### PROBLEM REQUIREMENTS
Scan the entries and copy each line where the word "computer" is present.

### MATERIAL PROVIDED
*** Block opens ***

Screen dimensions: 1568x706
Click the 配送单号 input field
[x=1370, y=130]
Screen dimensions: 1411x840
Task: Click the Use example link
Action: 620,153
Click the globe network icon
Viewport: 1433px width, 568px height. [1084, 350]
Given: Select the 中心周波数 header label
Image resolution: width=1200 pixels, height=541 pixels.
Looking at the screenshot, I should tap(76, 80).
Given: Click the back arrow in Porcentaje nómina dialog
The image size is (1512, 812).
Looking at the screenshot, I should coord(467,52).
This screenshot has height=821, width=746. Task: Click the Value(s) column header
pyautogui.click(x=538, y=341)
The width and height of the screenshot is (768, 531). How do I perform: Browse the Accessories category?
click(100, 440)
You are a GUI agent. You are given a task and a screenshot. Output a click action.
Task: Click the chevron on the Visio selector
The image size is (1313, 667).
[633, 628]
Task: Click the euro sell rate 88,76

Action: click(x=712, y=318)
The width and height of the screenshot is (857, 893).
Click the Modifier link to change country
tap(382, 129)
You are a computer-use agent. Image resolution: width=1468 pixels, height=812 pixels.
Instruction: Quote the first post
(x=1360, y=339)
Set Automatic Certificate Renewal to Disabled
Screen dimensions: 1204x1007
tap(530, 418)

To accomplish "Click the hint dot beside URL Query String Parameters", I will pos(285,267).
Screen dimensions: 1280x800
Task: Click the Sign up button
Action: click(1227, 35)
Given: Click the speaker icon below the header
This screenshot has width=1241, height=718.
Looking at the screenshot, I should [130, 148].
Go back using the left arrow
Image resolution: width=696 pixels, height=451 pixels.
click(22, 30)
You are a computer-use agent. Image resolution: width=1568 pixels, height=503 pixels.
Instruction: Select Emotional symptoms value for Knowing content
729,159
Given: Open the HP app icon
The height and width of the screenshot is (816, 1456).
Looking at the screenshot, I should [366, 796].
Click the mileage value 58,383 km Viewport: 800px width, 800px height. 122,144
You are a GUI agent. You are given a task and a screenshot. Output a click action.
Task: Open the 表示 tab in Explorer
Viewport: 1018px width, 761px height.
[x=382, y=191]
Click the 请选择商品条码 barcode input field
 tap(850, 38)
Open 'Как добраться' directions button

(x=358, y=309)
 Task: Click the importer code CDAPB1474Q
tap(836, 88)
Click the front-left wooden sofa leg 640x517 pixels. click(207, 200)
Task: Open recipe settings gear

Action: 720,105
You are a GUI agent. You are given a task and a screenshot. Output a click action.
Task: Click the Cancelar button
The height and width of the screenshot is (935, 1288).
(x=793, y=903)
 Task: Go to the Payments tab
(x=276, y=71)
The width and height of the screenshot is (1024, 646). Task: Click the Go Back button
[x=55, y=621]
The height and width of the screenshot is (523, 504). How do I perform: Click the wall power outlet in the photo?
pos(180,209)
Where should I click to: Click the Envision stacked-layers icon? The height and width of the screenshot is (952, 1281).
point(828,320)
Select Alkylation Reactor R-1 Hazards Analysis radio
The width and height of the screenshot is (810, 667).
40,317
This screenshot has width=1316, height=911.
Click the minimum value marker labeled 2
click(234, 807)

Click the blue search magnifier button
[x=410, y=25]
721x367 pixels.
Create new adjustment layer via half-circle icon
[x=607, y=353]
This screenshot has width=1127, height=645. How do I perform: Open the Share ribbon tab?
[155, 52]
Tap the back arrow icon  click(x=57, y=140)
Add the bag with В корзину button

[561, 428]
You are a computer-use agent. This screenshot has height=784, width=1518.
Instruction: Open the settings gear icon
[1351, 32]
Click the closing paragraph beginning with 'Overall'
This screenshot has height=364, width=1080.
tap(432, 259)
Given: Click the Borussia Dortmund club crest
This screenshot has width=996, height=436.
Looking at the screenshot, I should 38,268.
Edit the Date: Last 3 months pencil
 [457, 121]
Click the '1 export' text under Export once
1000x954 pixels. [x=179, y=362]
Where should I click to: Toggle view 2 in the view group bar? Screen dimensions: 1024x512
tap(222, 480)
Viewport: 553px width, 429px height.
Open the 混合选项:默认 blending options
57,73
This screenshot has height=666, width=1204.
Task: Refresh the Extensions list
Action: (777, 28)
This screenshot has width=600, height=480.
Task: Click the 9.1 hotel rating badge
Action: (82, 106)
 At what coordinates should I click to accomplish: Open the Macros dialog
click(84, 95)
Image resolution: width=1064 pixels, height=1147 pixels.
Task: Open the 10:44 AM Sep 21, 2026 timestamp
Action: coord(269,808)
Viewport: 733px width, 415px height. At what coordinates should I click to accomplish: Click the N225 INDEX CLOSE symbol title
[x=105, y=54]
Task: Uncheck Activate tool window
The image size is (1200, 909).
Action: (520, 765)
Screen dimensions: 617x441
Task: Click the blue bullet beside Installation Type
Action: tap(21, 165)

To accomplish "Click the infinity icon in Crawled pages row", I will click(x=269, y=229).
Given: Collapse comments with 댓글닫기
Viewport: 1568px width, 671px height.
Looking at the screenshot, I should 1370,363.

*** Block closes ***

### EXERCISE SOLUTION
You are a computer-use agent. Image resolution: width=1468 pixels, height=812 pixels.
You are a computer-use agent. Image resolution: width=1568 pixels, height=503 pixels.
You are a computer-use agent. This screenshot has height=784, width=1518.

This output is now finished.